The overhang of supply however, still dominates the market. With Iran producing at full thrust after economic sanctions have been lifted, currently producing 3.5 million barrels per day, aiming to reach 2012 pre-sanction levels at 4 million barrels per day by early 2017. And Iraq, now the second largest producer in OPEC, has added more than 600thousand barrels per day mainly from its Southern fields in Basra (Rumala & Quarna Oil Field under the supervision of British Petroleum and Russian Luke Oil) with current capacity close to 4.7 million barrels per day.

Hikes in both of Iran & Iraq compensate for the losses incurred in global supply off both Canadian & Nigerian output declines. The Market, as a consequence remains over flooded, albeit to a lesser extent, with Supply exceeding demand by 1.2 million barrels per day, in contrast to 2 million barrels per day in 2015.

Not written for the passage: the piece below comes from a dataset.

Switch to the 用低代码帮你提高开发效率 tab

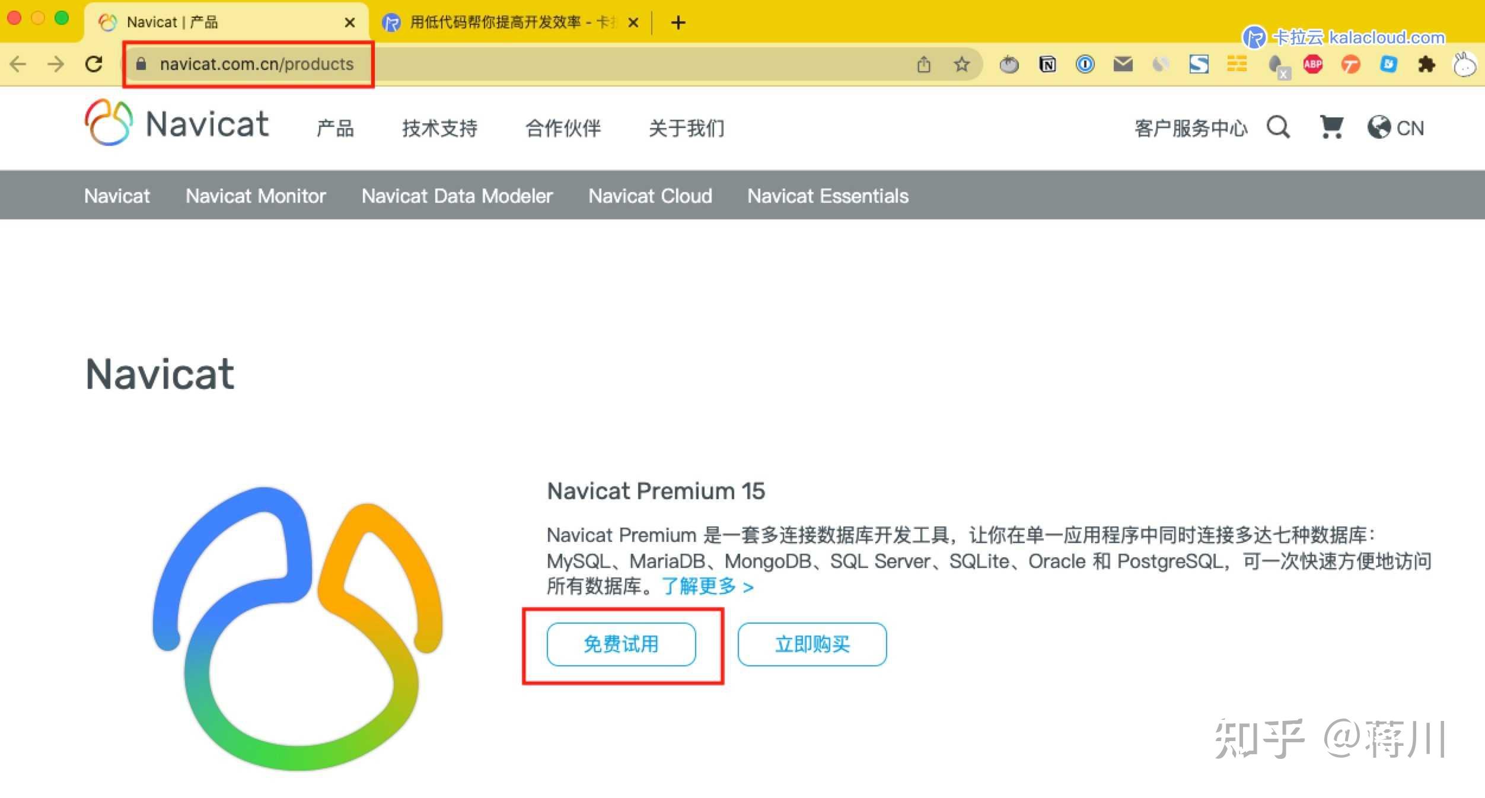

The Market awaits with great anticipation the outcome of the OPEC meeting due in Vienna, on the 6th of June. Members are under severe pressure to curtail production on one hand, and to revisit their quota regime on the other. Nothing tangible is expected from the meeting, with both the Saudis and the Iranians at loggerhead. It is a proxy war with the battlefield expanding from geo-political, regional rivalry for supremacy and standing foothold at the realms of the Levant and larger MENA Region, to securing the upper hand in the global oil marketplace. The Saudis are adamant in protecting their market share having abandoned their previous “Swing Producer” policy, and wont nudge an inch to curtail production. Iran, however, adopt a completely different stance, arguing that to freeze production (as called upon by the Doha Declaration ) it is imperative beforehand to attain maximum production levels, in order to compensate for lost exportations deprived off during the Oil Embargo, enforced in light of its controversial Nuclear program.

The Big Question is; who blink first?